Chapter 8. String Objects in Python and Qt

Table of Contents
Introduction
String conversions
QCString — simple strings in PyQt
Unicode strings

Most likely, you won't need the information in this chapter very often. If you don't juggle character encodings on a regular basis, or work extensively with Unicode, then you can probably get by quite well with the automatic string handling of PyQt. However, situations may arise, especially when working with string-intensive applications, where PyQt's behavior might surprise you. Then you will probably find yourself coming to this chapter.

Introduction

Working with strings is a delight in Python. Take the simple fact that you can, depending on your whim and on whether the string contains the other kind, choose to enclose your string literals in single ('), double ("), or triple (''' or """) quotes. Triple quoted strings can span multiple lines — no more string concatenations just because the string doesn't fit the line.

Once you have your string, and it can be a delightfully long string, megabytes if needs be, you can transform it, mangle it, search in it — all using a few choice modules, such as string, re or the native methods of the string object. About the only snag is the immutability of strings — every modifying action creates a new string from the old, which can be costly.

In C++, working with strings is not a delight. Working with strings in C++ requires using null-terminated character arrays, and writing all your own support functions. Or you have to try to use the C++ Standard Library String class, which is rather limited. This is why Trolltech created two string classes — QString and QCString — which are almost as powerful and friendly to use as the Python string classes. In fact, when Trolltech first created QString, there was no string class in the standard C++ library.

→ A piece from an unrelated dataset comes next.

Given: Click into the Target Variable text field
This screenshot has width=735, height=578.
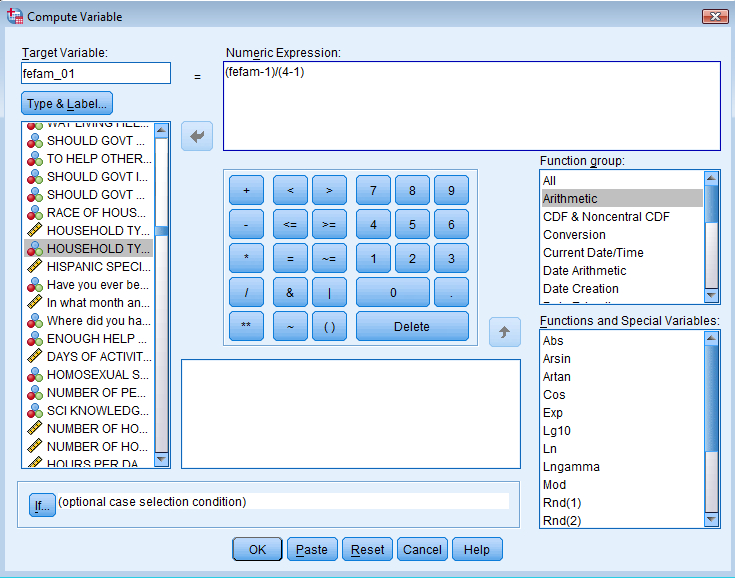Looking at the screenshot, I should click(96, 74).
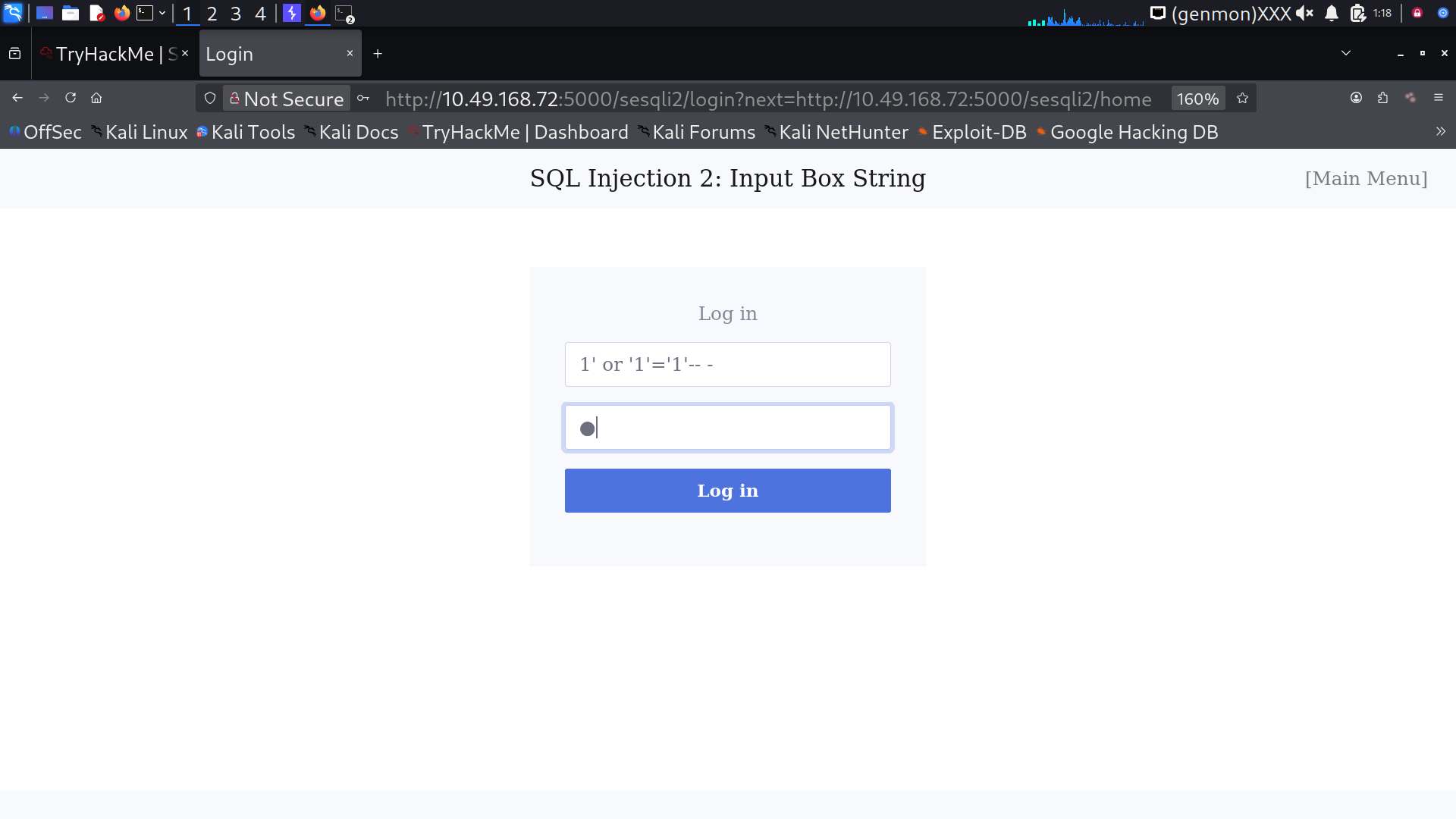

Python also has two string classes: the 'old' string class, in which every byte represents a character, and the newer Unicode string class, which contains a sequence of Unicode characters that can, depending on the encoding, take between one and four bytes. The Qt QString class is equivalent to the Python Unicode string class, and the Qt QCString class is more like the 'old' 8-bit Python string.

Your friendly Python Library Reference will tell you all about the string module, the string class, and the re module for regular expression matching. In this chapter I am more concerned with the interaction between QString and Python strings, and with character encoding questions.